For those who are recovering from the virus, the COVID-19 mandates testing seems like a very good thing.  One woman, who didn’t want to give her name, says she got infected and didn’t feel any symptoms for several days.  Before she felt ill and got tested, she followed her normal routine, and now she wonders if she was spreading it to others without knowing.

“At that time, I did not know that we had COVID, and I went to the store.  I felt guilty,” she says.

Eventually, she says her whole family got sick.

“My dad got it, and he was severe, but we had faith that we were going to be OK.  Then, my husband got it and he was sick, as well, but he recovered after the second or third week.”

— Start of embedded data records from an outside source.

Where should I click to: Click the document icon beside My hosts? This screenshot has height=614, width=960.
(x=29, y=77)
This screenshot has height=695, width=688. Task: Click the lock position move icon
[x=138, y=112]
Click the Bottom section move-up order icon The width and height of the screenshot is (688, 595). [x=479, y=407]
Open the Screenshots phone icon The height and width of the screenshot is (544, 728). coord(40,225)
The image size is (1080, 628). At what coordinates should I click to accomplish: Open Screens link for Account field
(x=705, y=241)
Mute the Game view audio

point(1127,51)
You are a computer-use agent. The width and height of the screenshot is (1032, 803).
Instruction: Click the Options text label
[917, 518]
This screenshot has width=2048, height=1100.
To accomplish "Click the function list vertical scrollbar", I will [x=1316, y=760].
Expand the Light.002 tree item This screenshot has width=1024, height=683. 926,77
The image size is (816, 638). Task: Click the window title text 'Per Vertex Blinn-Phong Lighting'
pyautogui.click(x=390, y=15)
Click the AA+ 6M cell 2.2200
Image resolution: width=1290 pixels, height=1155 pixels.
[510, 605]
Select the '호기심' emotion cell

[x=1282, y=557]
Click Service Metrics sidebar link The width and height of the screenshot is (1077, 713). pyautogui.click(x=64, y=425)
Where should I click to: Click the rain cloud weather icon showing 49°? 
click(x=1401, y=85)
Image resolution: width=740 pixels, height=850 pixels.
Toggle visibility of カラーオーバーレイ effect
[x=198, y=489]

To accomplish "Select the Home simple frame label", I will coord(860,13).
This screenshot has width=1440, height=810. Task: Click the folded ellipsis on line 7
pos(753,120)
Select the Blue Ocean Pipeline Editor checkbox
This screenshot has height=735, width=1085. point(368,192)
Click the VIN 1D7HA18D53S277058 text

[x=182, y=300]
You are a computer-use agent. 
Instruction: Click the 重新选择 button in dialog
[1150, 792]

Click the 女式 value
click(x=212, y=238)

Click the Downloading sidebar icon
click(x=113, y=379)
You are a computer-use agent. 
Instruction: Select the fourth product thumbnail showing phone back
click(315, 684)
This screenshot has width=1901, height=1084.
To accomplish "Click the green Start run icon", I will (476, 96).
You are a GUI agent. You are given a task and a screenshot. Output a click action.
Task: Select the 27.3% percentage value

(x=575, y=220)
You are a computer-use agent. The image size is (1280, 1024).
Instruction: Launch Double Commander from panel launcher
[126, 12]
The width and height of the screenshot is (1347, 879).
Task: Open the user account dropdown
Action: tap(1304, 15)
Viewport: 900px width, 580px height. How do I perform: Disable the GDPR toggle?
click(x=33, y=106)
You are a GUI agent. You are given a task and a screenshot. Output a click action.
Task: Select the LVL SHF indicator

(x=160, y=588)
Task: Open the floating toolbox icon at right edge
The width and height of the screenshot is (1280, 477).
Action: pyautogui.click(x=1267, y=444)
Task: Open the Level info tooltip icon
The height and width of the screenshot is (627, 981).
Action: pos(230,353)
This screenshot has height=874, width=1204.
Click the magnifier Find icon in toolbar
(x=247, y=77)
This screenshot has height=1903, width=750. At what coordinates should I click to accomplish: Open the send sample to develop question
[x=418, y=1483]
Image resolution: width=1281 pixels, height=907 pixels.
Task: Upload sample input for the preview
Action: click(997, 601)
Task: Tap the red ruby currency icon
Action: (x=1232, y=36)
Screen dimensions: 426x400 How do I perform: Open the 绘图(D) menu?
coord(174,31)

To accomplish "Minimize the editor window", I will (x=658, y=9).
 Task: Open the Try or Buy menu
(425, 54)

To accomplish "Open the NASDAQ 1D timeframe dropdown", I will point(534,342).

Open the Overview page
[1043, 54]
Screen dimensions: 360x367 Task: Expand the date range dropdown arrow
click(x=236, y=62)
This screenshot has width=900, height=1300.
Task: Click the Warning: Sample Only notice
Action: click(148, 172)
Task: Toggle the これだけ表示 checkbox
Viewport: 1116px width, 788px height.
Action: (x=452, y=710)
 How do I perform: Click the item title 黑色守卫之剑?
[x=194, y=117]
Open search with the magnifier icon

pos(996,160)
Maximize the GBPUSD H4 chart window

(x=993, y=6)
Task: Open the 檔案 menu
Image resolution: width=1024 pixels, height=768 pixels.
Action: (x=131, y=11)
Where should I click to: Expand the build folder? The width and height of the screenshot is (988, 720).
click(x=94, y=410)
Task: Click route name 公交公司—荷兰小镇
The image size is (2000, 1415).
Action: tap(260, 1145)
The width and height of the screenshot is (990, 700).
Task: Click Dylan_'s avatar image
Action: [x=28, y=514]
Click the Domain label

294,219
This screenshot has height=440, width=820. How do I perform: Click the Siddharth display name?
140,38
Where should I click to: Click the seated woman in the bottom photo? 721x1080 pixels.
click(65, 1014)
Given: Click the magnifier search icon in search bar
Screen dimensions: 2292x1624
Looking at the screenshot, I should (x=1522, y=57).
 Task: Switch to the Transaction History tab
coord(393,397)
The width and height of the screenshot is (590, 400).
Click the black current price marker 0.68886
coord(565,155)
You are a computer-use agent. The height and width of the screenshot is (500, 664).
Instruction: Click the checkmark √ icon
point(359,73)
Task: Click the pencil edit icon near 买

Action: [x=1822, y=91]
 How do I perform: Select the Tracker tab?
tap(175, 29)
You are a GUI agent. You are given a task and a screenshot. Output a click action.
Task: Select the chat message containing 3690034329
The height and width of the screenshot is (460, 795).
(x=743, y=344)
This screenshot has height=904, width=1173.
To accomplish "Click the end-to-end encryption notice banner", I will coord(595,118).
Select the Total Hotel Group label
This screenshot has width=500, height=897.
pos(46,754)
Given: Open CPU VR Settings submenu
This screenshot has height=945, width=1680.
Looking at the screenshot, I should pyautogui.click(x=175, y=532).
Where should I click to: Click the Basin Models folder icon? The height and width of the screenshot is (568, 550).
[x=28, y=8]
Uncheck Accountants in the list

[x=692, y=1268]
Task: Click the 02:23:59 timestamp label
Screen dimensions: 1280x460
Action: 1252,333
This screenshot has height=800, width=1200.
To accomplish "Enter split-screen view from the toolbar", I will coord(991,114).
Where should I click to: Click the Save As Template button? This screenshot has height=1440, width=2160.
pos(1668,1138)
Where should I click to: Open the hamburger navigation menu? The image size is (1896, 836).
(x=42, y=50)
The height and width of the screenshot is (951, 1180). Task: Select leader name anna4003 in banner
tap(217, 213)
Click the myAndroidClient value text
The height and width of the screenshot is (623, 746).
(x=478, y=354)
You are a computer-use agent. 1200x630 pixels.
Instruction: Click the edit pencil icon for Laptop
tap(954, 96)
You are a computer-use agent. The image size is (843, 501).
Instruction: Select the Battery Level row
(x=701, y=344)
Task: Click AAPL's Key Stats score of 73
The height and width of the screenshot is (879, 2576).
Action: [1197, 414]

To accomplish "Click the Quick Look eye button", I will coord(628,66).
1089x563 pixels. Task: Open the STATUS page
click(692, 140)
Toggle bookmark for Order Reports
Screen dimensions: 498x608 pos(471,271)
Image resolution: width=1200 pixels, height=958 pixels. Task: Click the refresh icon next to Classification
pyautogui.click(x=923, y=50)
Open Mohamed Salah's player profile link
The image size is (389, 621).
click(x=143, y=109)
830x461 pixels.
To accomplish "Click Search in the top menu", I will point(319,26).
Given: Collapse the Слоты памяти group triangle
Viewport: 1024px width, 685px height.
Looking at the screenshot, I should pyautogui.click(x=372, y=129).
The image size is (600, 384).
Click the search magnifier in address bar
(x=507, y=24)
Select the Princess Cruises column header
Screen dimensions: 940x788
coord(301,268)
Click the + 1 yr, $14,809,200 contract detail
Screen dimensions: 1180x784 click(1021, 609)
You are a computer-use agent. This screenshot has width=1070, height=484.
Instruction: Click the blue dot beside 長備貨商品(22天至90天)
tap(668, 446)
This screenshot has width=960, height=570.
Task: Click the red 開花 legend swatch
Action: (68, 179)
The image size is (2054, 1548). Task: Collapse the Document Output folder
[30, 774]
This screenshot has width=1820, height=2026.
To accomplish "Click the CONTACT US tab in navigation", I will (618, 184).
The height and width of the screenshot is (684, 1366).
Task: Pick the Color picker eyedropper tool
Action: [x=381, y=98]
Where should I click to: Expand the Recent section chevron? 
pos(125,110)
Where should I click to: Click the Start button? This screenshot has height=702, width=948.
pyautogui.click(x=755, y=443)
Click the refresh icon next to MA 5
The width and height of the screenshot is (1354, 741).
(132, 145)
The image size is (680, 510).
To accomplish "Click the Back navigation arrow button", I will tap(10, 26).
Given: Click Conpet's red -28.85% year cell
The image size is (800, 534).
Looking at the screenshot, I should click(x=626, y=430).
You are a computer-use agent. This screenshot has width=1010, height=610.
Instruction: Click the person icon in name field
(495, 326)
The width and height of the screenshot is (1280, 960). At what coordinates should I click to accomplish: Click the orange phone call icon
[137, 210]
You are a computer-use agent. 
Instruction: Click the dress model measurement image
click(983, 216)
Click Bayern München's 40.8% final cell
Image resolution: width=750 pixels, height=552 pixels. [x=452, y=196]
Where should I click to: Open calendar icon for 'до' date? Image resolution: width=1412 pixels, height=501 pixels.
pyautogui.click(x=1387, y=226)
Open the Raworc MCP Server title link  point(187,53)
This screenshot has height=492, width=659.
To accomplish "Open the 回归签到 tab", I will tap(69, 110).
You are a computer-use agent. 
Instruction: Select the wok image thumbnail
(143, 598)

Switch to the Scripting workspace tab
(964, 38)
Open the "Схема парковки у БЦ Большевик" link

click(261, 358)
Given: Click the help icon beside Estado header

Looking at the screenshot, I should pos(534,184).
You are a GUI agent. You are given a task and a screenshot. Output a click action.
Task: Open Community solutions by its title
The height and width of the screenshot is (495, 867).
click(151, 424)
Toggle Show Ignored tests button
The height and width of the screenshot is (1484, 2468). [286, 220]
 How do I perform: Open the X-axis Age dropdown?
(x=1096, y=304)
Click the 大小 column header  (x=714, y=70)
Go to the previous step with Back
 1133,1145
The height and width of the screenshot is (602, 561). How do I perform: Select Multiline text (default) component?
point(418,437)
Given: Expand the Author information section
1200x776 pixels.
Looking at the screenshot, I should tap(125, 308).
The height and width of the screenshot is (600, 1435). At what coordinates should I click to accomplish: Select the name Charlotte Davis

Other people who spoke with KSL say the governor should have enacted his mandates a long time ago.  One man who recently moved to Utah from Oregon says that state is using stricter methods to slow the spread, and those methods appear to be working more effectively.

“Oregon is now up to a thousand cases [per day] and they’re talking about shutting down the whole state, again,” he says.

One man says he hopes people will follow the new mask mandate sooner rather than later.  He lives in Utah County, where county officials already enacted a mask mandate because of the spiking number of cases.  He says it took a while, but the mandate was eventually accepted by most of the people he sees, and he hopes the same thing will happen in other parts of the state.

(Dozens of protestors outside the governor’s mansion. Credit: Matt Rascon, KSL TV, Nov. 9, 2020)

“For the first couple of days, many people were not taking it seriously.  Then, a week and a half to two weeks later, somebody must have said something because every employee in the place I went was wearing it, whereas as before, one person was,” he says.

Of course, not everyone supports the emergency mandates.  Dozens of people protested outside the governor’s mansion, carrying signs saying things like “Tyranny spreads COVID-19,” and “It’s OK to admit when you’re wrong.”

Others say they have serious doubts about how effective the governor’s orders will be.

 “You can’t stop the virus.  It’s like a cold… you can’t stop it,” he says.